### SOURCE MATERIAL
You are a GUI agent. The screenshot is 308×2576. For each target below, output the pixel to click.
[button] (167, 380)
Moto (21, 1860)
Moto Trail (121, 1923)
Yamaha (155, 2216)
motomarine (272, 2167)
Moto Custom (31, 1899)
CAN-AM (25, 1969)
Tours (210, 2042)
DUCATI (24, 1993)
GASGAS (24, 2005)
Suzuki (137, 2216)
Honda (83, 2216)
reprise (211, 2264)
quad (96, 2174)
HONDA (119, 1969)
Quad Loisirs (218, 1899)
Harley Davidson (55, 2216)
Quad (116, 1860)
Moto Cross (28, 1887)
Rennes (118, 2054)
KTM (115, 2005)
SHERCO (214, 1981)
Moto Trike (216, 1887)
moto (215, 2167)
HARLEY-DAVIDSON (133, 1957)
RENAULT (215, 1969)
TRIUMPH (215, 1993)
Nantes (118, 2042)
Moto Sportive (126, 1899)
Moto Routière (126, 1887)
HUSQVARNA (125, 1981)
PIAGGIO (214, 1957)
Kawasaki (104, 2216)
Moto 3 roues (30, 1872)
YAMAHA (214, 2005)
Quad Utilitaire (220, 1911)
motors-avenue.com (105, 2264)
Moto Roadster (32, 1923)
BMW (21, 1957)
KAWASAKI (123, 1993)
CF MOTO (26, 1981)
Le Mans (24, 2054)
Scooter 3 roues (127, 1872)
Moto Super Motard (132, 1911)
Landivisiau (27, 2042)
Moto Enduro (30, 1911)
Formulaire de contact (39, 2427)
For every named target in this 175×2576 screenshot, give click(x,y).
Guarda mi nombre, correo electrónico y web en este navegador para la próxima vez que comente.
---
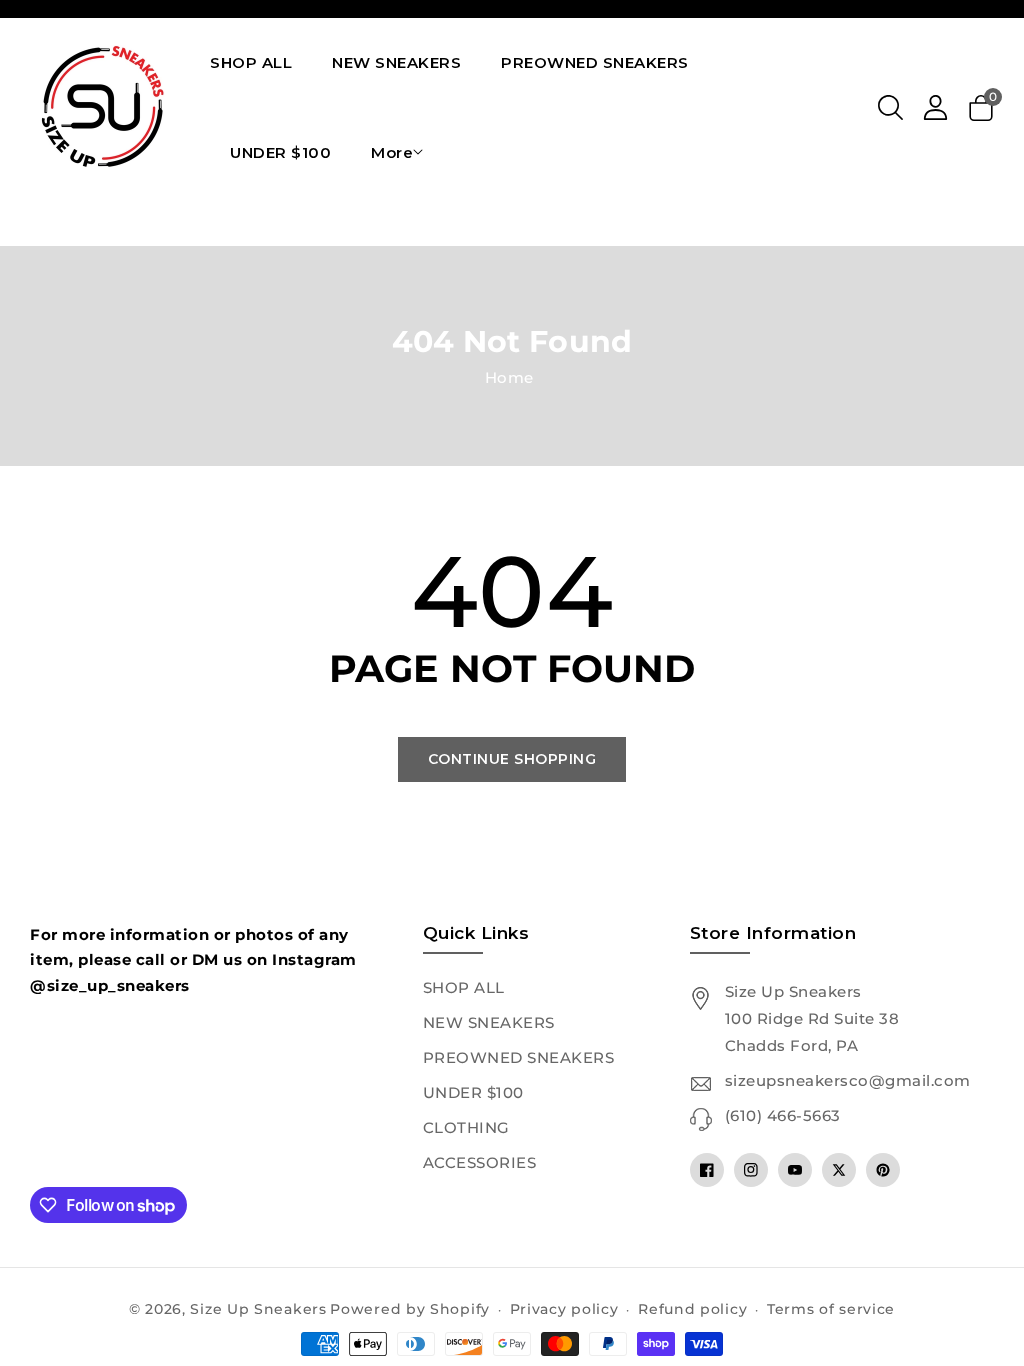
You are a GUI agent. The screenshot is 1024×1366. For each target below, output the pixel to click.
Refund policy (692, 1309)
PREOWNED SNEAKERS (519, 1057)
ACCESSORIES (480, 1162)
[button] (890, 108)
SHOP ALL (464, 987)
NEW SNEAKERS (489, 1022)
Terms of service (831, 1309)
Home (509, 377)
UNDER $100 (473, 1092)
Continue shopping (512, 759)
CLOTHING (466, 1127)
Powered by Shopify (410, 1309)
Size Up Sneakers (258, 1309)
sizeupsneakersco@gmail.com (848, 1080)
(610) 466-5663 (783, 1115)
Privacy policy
...
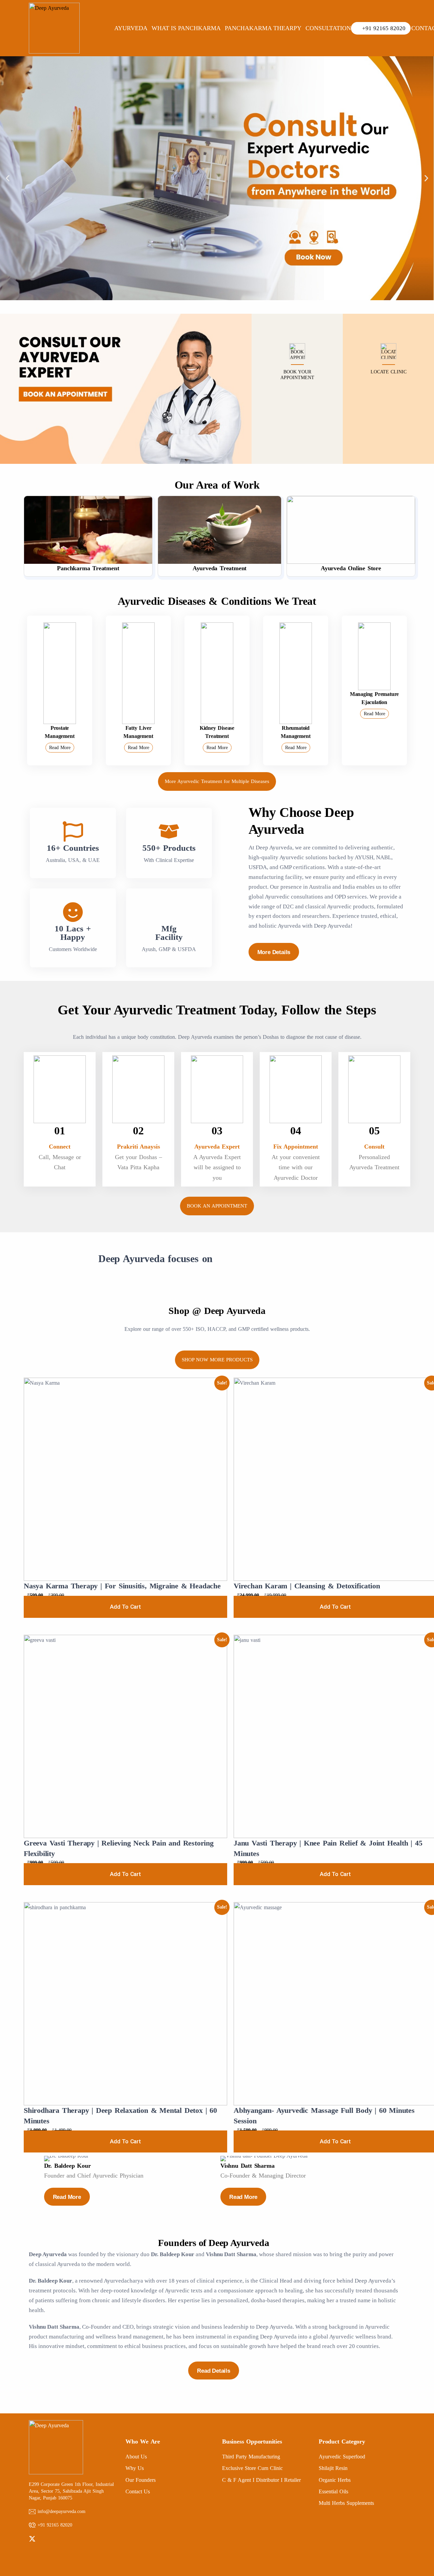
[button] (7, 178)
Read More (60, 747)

### TASK GOAL
Change "Tours" to "Angers" in the lines from the one containing "You are a GUI agent. The screenshot is 308×2576." to the one containing "Honda (83, 2216)", and leave everything else in those lines as it is.

### IN RESPONSE
You are a GUI agent. The screenshot is 308×2576. For each target below, output the pixel to click.
[button] (167, 380)
Moto (21, 1860)
Moto Trail (121, 1923)
Yamaha (155, 2216)
motomarine (272, 2167)
Moto Custom (31, 1899)
CAN-AM (25, 1969)
Angers (210, 2042)
DUCATI (24, 1993)
GASGAS (24, 2005)
Suzuki (137, 2216)
Honda (83, 2216)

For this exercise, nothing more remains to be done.